Ideally, breast reconstruction is performed at the same time as mastectomy, but sometimes that isn’t always possible. Some women are undecided about reconstruction at the time of their mastectomy, while others prefer to forego any further surgery, but change their minds months or years later, and then decide to pursue delayed reconstruction. In some cases, oncologists may recommend that certain individuals, especially those with underlying health conditions that may delay healing, postpone reconstruction. 

Immediate planning for delayed breast reconstruction
If your oncologist recommends a mastectomy to treat invasive breast cancer, you may or may not also need radiation therapy after the surgery, depending on the stage of your tumor and lymph node involvement. Unfortunately, it isn't always clear if radiation therapy will be needed until post-mastectomy pathology results are available. Under these circumstances, many surgeons advise against immediate breast reconstruction if there is a possibility you may need radiation treatments.

If you have your heart set on immediate reconstruction with a breast implant or a flap of your own tissue, delaying your reconstruction can be a hard pill to swallow, because you will wake up with a flat chest and miss out on the advantages of immediate breast reconstruction. Delayed-immediate reconstruction is a unique approach to this issue. It recognizes the potential need for radiation therapy and also provides the aesthetic advantages of immediate reconstruction.

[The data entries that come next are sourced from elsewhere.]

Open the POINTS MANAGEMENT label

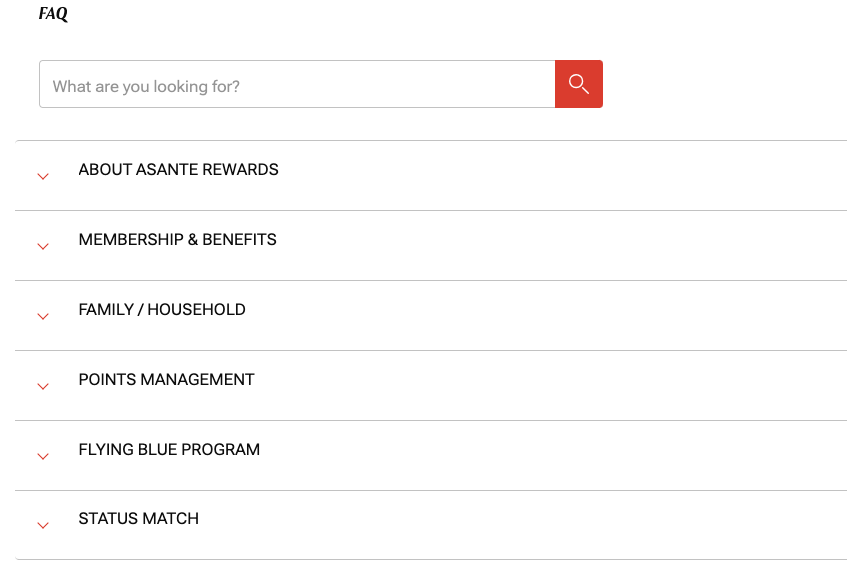[x=166, y=380]

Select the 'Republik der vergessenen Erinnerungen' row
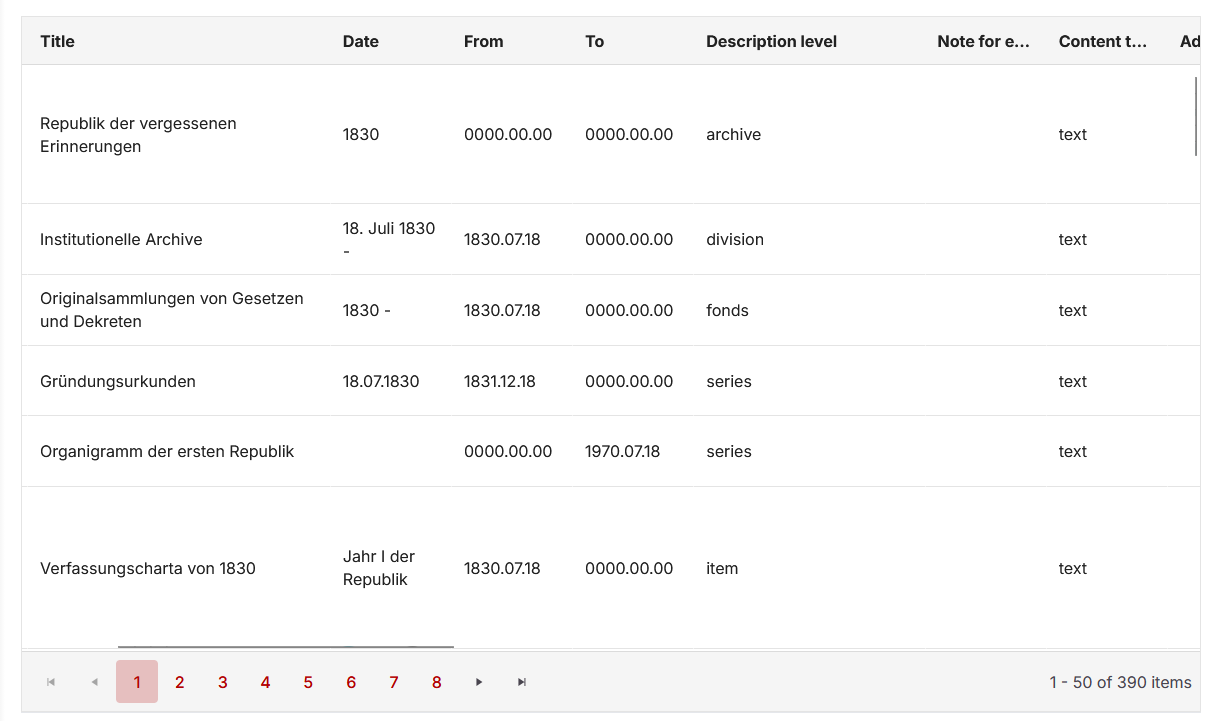[138, 134]
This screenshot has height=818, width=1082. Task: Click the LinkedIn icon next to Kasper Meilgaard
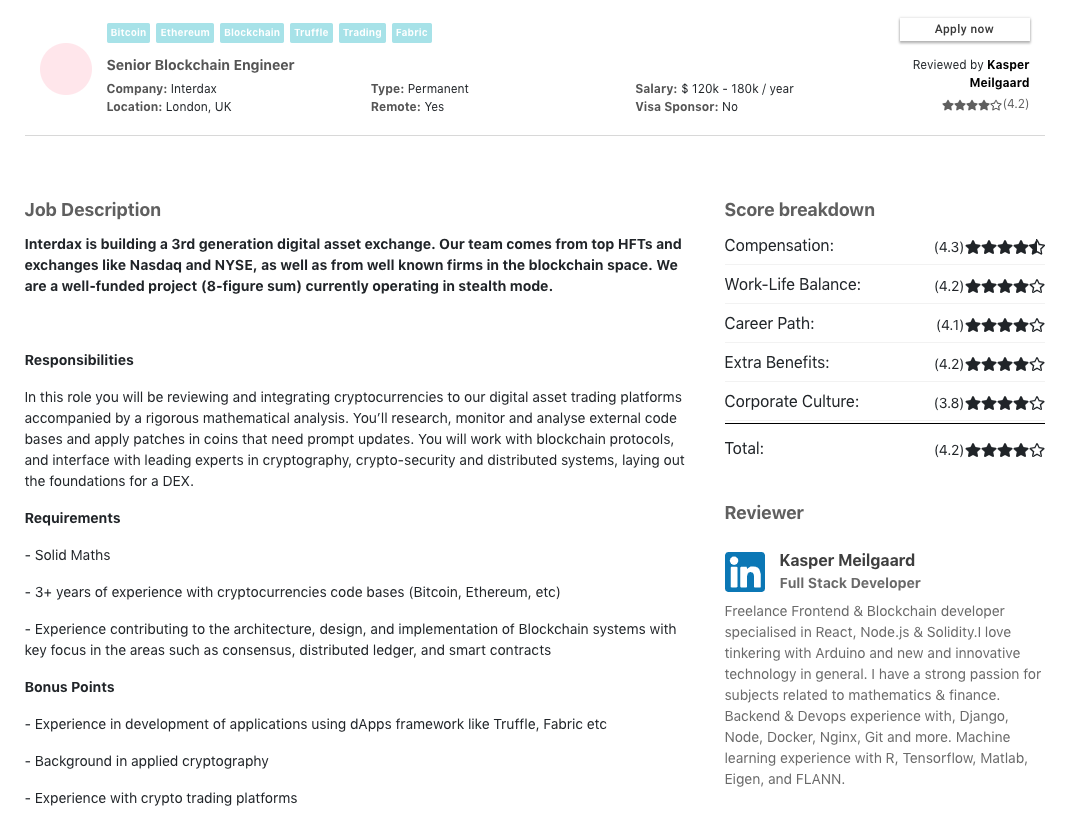click(x=744, y=572)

As soon as the breast tissue is removed, a tissue expander is positioned under the chest muscle, and fully inflated to preserve your breast shape and skin for later reconstruction. After your mastectomy, if it turns out that you don’t need radiation after all, you can proceed with reconstruction, exchanging the expander for an implant or swapping it for an autologous tissue flap of your own skin, fat and/or muscle.

If you do need radiation therapy, the tissue expander can be deflated and left in place, and then later reinflated when your radiation is completed. (Deflating the expanders also addresses the concern that immediate reconstruction may interfere with the delivery of radiation.) Several months later, you can proceed with tissue flap reconstruction—implants aren’t generally advised after radiation because of the high potential for complications.